However, diversification alone will not be sufficient to address the challenges currently faced by the Baltic States. Incidents like the cutting of underwater cables underscore the growing need to decentralize the power system. Large, centralized power plants are more vulnerable to targeted attacks compared to decentralized energy systems. As a result, connected microgrids seem to be a viable solution for future energy resilience, as they can maintain functionality even when localized damage occurs. Again, Ukraine’s experience demonstrates the benefits of decentralization. Since the onset of the war, Ukraine has faced both physical and cyberattacks but has strengthened its energy resilience by decentralizing its system and expanding wind and solar power (Eurelectric, 2025). This approach has proven effective: while a single missile could destroy a nearly gigawatt-scale power plant, it would only damage an individual wind turbine or a small section of solar panels, significantly limiting the overall impact.
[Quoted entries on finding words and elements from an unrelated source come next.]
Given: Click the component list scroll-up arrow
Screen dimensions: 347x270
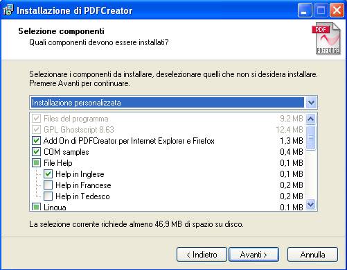Looking at the screenshot, I should [x=311, y=119].
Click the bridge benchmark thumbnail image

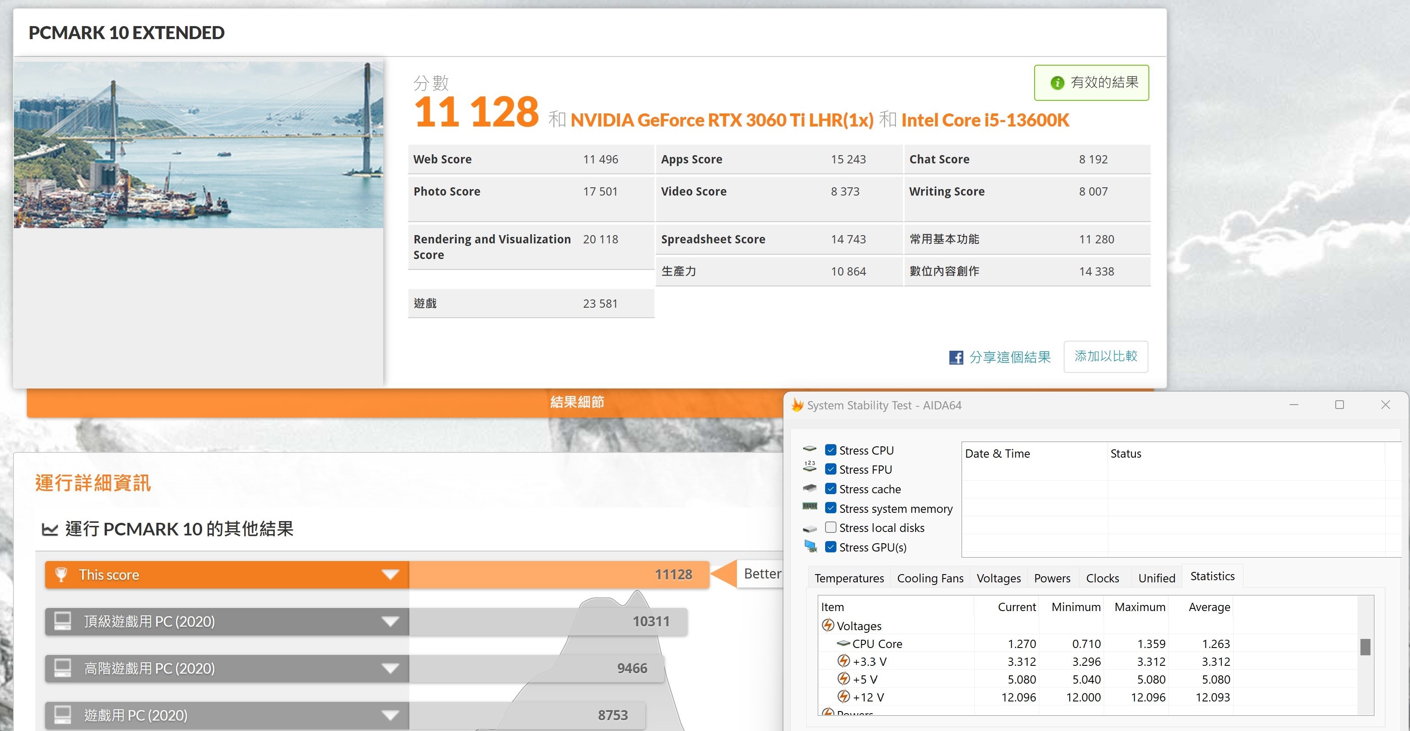198,145
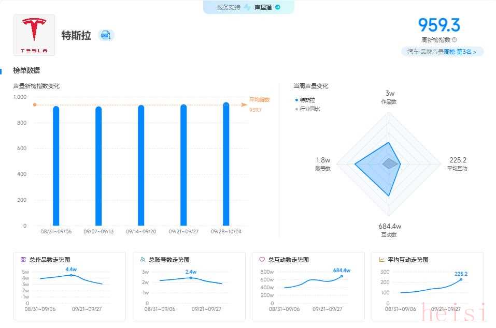The width and height of the screenshot is (496, 328).
Task: Toggle the 行业同比 legend series
Action: click(308, 109)
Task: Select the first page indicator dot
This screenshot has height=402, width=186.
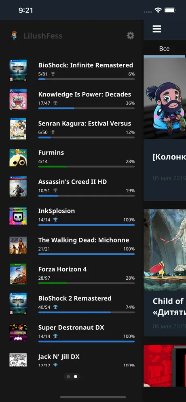Action: click(68, 377)
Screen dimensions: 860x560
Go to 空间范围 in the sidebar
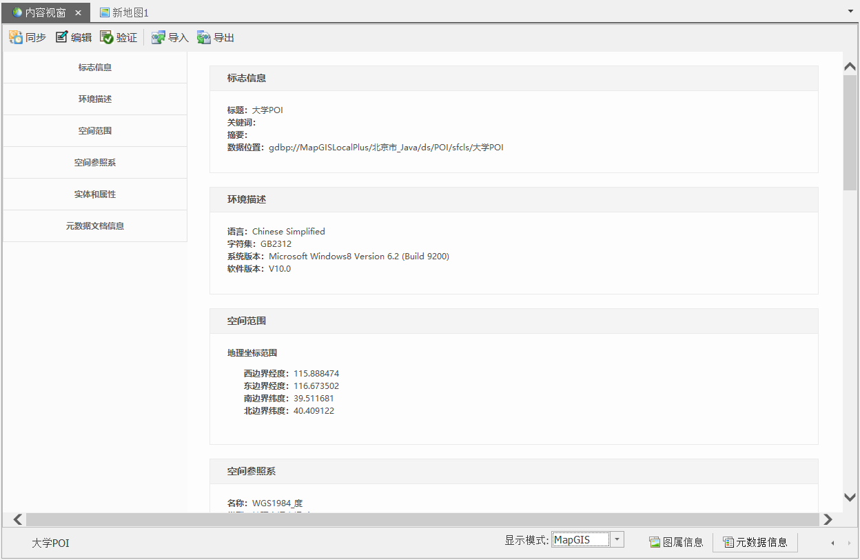95,131
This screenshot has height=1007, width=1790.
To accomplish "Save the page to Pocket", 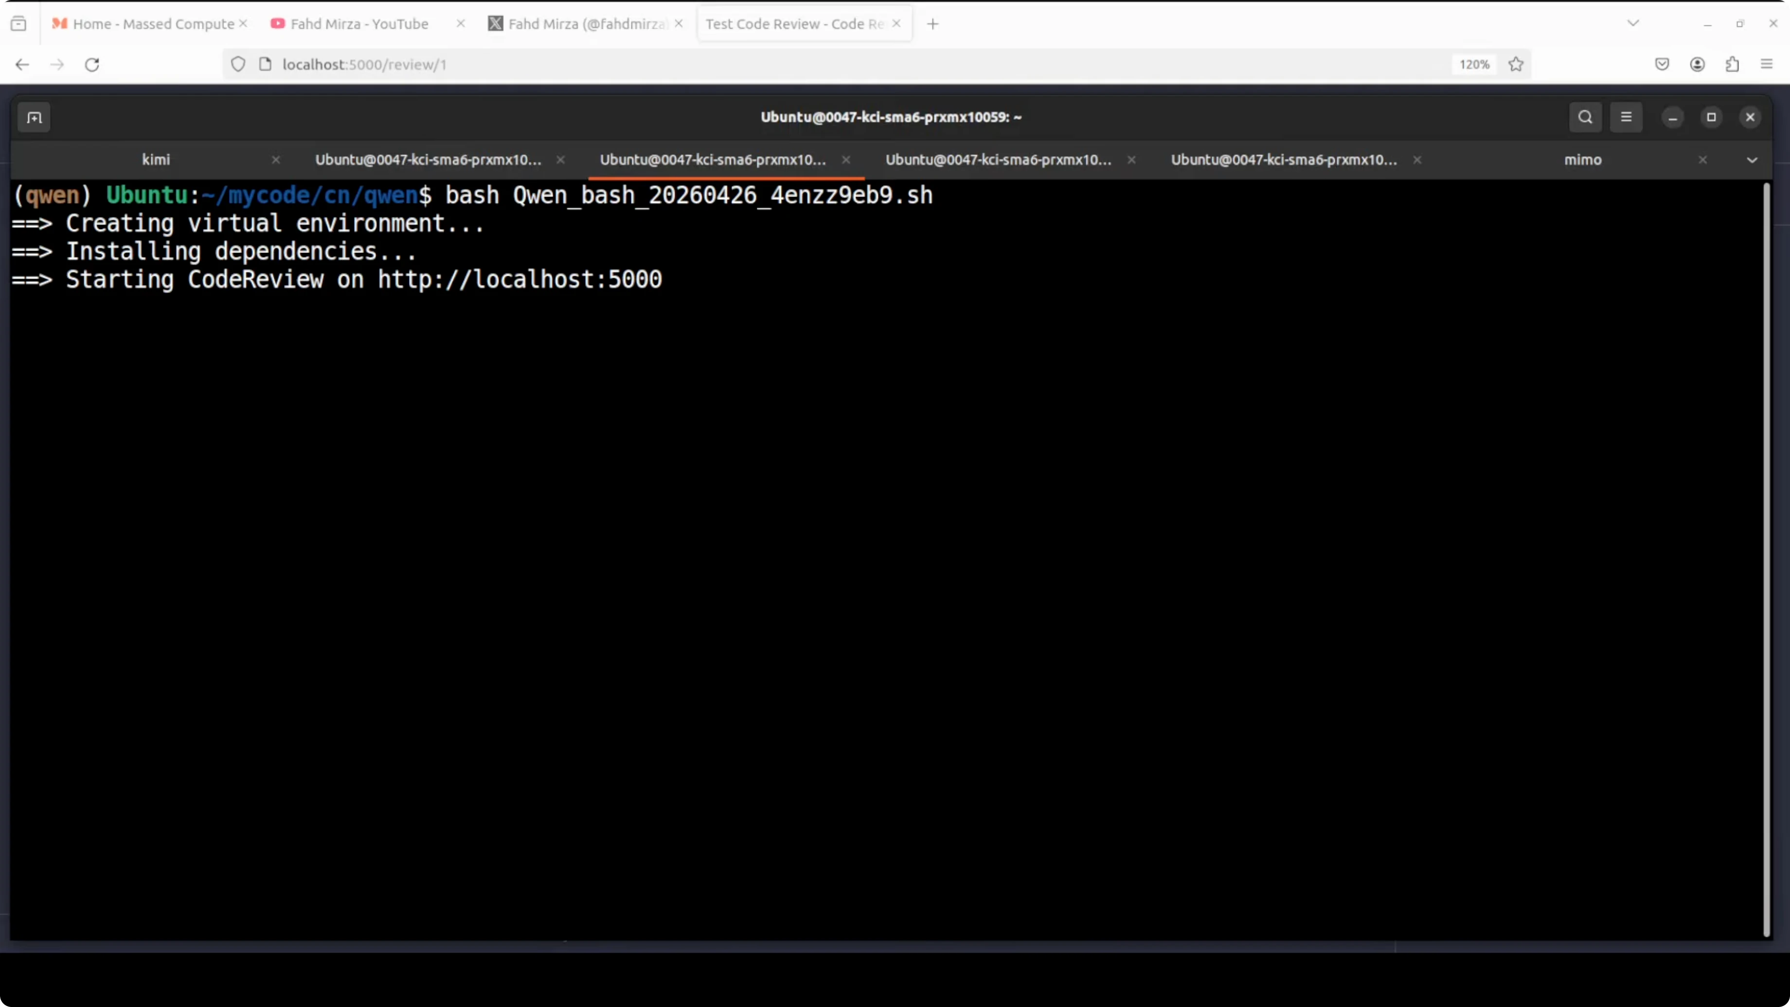I will (x=1662, y=65).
The desynchronization of the Baltic States from the BRELL network marked a complete break with Russia and Belarus, effectively ending any possibility of electricity trade between these countries and the Baltic region. This transition was successfully completed without any power outages. While the primary goal was to enhance energy security in the Baltics, several challenges remain, as highlighted in this policy brief. Recent disruptions to underwater cables, as well as Russia’s attacks on Ukraine’s electricity market, underscore the urgent need for both diversification and decentralization to strengthen the region’s energy security. While energy supply diversification reduces supply chain dependencies, decentralization enhances resilience against targeted attacks, creating a more robust and flexible energy system.

References

• Eurelectric, 2025, Redefining Energy Security In the age of electricity, Lexicon.
• Fang, S., Jaffe, A. M., Loch-Temzelides, T., and C.L. Prete. (2024). Electricity grids and geopolitics: A game-theoretic analysis of the synchronization of the Baltic States’ electricity networks with Continental Europe. Energy Policy, 188, 114068.
• Karčiauskas, J. (2023). Lithuania External Relations Briefing: Synchronization of the Baltic Electricity Network and Breaking Dependence on Russian Energy Market. China CEE Institude Weekly Briefing 2023 Eylül, 4, 3.
• Lazarczyk, E. and Le Coq, C. (2023). Power coming for Russia and Baltic Sea region’s energy security, Energiforsk report.
• Lazarczyk, E. and Le Coq, C. (2022). Can the Baltic States Do Without Russian Electricity?, FREE Policy Brief.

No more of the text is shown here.